Review
This volume approaches traumas, conundrums, and opportunities of American hybridity from fresh angles. The writing is clear and the scholarship is alert and serious about its mission: to honestly confront America's racist history and practices and to understand the evolving complexity of American life and letters as fully and carefully as possible.-John Whalen-Bridge, author of Political Fiction and the American Self
The essays in this volume achieve much that is original in the field: they raise provocative challenges to prevalent theoretical paradigms (e.g., whiteness theory, double-consciousness, models of immigration); they examine a broad range of canonical and obscure, high-literary and popular texts across historical periods; and they draw attention to the ways in which race and ethnicity are fluid, dynamic, contested, and historically malleable constructs.-Madhu Dubey, author of Signs and Cities: Black Literary Postmodernism
Product Description
This volume of collected essays is an important contribution to contemporary understandings of race and ethnicity, offering truly multiethnic, historically comparative, and meta-theoretical readings of the literature and culture of the United States.

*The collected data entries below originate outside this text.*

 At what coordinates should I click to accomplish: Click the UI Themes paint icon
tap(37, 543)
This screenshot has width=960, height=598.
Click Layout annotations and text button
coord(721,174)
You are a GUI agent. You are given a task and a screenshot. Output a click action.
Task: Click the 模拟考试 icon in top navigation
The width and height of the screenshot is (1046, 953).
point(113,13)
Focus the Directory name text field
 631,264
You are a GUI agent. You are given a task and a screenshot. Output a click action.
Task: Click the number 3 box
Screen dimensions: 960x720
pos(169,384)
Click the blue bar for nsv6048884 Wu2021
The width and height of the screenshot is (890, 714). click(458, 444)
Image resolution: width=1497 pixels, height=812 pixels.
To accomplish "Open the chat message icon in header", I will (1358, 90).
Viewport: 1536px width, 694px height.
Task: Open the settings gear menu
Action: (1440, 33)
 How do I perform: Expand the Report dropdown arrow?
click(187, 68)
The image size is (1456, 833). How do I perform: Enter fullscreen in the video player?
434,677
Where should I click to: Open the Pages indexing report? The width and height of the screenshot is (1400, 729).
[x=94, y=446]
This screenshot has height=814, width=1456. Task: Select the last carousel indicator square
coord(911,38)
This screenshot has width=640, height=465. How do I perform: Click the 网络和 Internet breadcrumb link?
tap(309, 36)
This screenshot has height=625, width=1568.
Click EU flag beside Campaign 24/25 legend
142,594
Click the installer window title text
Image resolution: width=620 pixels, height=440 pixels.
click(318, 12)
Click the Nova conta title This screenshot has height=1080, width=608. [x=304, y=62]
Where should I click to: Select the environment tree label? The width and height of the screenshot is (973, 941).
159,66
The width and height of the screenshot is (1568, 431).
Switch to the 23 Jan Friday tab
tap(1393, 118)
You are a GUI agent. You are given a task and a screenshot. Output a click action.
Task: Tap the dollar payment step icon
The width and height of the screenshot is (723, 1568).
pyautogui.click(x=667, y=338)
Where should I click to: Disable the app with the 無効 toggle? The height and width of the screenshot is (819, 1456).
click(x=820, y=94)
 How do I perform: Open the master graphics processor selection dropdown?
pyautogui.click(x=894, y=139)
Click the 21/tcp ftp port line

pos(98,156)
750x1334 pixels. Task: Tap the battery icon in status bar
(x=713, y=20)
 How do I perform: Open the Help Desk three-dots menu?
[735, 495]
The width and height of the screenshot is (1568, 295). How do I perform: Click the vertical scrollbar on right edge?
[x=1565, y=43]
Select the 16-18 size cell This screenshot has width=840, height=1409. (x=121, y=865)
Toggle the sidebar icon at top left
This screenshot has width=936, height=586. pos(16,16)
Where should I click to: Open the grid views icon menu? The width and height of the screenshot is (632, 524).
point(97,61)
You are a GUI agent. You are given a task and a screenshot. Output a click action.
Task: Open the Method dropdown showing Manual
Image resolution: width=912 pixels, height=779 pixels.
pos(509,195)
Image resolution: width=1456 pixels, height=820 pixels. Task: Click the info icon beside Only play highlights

Covering works by a diverse set of American authors-from Toni Morrison and James Weldon Johnson to Bret Harte and Maria Amparo Ruiz de Burton-these essays provide a vital supplement to the critical literary canon, mapping a newly variegated terrain that refuses the distinction between ethnic and nonethnic literatures. Through these inventive close readings, the authors also intervene in a more theoretical register, providing a re-viewing of the conceptual touchstones of ethnic studies. With topics ranging from whiteness theory and Du Boisian double-consciousness to hybridity and postcolonial national sovereignty, the essays reassess the possibilities and limitations of these concepts for understanding the ways in which identity is constructed and experienced. American Hybridity is itself representative of the kind of fluid boundaries of scholarship essential to understanding race and ethnicity in the United States. It will be of special value to readers interested in ethnic and American studies, literary studies, and cultural studies. Contributors include Jesse Alemán, Ariel Balter, Olivia Castellano, AnnaMarie Christiansen, Georgina Dodge, Tracy Floreani, Joe Lockard, Edwin J. McAllister, Sheree Meyer, William Over, Jeffrey F. L. Partridge, Chauncey Ridley, Derek Parker Royal, Alexander W. Schultheis, Andrea Tinnenmeyer, and José L. Torres-Padilla.